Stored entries
[Begin]
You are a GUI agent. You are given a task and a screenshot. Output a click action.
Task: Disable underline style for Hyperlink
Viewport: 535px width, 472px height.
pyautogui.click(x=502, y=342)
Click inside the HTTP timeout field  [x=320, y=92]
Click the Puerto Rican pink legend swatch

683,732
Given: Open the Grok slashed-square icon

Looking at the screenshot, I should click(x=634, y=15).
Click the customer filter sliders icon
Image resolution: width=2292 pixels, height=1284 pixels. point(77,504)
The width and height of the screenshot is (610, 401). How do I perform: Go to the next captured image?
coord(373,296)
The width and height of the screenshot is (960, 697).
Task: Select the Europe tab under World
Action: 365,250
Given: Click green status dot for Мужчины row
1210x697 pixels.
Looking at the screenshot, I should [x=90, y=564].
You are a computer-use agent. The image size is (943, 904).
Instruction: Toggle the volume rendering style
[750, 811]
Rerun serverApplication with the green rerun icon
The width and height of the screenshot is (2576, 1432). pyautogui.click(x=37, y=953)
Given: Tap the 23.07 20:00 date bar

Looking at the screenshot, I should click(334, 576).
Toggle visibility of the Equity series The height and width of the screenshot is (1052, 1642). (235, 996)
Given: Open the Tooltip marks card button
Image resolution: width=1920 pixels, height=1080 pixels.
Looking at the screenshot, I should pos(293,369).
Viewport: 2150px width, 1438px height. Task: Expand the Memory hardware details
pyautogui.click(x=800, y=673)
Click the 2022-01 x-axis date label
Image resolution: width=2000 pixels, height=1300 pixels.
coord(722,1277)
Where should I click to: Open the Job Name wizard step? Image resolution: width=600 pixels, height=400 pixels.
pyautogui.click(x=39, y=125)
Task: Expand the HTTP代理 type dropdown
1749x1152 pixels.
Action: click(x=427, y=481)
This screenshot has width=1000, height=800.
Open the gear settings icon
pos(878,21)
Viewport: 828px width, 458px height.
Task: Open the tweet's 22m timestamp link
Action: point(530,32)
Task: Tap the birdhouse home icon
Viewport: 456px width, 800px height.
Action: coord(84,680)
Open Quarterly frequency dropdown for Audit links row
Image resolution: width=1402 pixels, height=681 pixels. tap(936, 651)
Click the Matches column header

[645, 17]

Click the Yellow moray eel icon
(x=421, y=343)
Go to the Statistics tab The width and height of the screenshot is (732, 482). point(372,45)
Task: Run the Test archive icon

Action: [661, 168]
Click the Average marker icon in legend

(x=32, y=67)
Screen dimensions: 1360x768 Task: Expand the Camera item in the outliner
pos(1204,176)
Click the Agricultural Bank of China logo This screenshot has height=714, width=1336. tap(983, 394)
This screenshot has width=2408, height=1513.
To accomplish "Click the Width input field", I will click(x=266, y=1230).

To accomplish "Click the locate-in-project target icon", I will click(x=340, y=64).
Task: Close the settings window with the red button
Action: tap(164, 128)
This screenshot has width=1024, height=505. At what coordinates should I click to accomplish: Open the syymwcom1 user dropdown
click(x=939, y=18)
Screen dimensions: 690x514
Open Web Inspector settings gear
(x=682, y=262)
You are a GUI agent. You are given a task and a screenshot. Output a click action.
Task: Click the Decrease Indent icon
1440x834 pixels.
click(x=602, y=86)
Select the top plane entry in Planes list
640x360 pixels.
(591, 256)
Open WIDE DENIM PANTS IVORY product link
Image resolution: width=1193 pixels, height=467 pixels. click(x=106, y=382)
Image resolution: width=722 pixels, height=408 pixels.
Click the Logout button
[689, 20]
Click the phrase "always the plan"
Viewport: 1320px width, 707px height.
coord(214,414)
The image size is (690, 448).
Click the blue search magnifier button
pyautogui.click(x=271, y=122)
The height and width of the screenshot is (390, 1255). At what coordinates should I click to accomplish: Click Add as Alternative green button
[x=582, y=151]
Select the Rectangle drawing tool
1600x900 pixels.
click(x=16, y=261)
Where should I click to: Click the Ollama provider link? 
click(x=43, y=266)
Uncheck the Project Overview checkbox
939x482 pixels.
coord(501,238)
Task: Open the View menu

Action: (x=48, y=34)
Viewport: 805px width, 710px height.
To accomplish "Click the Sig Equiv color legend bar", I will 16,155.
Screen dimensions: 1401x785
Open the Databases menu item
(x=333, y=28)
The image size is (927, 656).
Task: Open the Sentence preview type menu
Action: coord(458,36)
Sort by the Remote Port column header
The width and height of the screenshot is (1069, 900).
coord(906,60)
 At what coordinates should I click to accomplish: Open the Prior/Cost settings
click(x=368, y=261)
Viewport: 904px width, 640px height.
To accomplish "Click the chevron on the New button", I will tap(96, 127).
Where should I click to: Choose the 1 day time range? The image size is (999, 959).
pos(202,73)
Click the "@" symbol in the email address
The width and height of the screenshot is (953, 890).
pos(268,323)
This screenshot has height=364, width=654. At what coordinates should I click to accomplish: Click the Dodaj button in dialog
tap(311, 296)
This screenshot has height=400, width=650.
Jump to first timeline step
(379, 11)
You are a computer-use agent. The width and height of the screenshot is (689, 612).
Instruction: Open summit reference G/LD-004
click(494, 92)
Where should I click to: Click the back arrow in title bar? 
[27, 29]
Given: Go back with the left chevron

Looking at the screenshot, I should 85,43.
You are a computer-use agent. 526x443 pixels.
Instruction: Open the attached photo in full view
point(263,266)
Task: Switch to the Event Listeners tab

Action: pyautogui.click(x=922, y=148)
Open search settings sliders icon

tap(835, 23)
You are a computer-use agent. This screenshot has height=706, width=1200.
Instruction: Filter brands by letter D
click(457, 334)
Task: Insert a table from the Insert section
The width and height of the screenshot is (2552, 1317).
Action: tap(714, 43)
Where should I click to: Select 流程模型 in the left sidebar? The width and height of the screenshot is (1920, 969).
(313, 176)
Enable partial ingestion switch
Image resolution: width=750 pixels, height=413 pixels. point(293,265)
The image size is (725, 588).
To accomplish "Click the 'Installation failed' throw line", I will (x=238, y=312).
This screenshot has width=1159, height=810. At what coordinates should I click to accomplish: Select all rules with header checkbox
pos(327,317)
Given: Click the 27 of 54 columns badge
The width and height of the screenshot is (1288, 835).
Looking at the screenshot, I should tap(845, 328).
[End]
Please output the part of the records that opens with their first line and closes with the line containing "Image resolution: width=2292", both included, copying each line verbatim.

## Task result
You are a GUI agent. You are given a task and a screenshot. Output a click action.
Task: Disable underline style for Hyperlink
Viewport: 535px width, 472px height.
pyautogui.click(x=502, y=342)
Click inside the HTTP timeout field  [x=320, y=92]
Click the Puerto Rican pink legend swatch

683,732
Given: Open the Grok slashed-square icon

Looking at the screenshot, I should click(x=634, y=15).
Click the customer filter sliders icon
Image resolution: width=2292 pixels, height=1284 pixels. point(77,504)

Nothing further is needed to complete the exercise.